Jonathan Townsend wrote:So that's a vote for letting them handle the pack and give you the cards. Makes sense.
Sometimes things that make sense in print don't make sense in practice. I am on the fence over this matter with regard to platform or cabaret work although I tend to think it is not necessary. For impromptu close up work I certainly wouldn't bother since it is highly doubtful that people you meet casually or know already think you are walking around with secret pockets in your trousers.
With regard to platform work I have gone back and forth with this in my mind and have more or less come to the conclusion that the disappearance of cards in your left hand combined with the act of showing your pocket empty several times in the routine should be enough. In performance I seem to have gotten decent results without the fiddling about getting cards selected at random. Slow presentations tend to put me to sleep.

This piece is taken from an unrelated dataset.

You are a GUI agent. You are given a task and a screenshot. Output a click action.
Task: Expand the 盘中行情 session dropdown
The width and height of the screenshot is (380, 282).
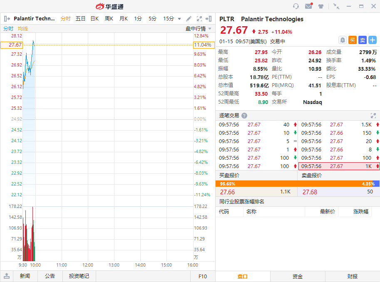point(210,29)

Most written explanations in print never mention this preliminary and indeed even the Vernon routine does without it. Of course it has to for technical reasons. Somewhere on You Tube there is a video of Vernon doing the trick. I will check it out when I get the chance but I don't remember him getting people to select cards for the trick. In the Stars of Magic for the Dr Daley method using a numerical stack naturally no cards are selected and since he is doing it to his shoulder rather than to his pocket so of course there is no way he can show his shoulder empty the way you can with your pocket.
I don't think the Patrick Page version has cards selected. Come to think of it I vaguely remember that he DOES have secret pockets in his version although I may be wrong. I will have to check his description in Routined Manipulation to verify one way or the other. I have checked other descriptions from Ross Bertram to John Booth and I see no mention of these preliminaries.
I doubt very much if laymen think you have duplicate cards in secret pockets but even if they do you can disprove it and in any event it gives them a false path to follow which is always a good thing.
No. On balance from a showmanship point of view I will stick to the philosophy of not boring people to death by getting someone to pick out cards. I detest unnecessary actions and even worse unnecessary patter when performing. Economy of actions and words are always a good thing. Still I would be interested in hearing other views on this subject. The Royal Road seems to be the only source which raises this point.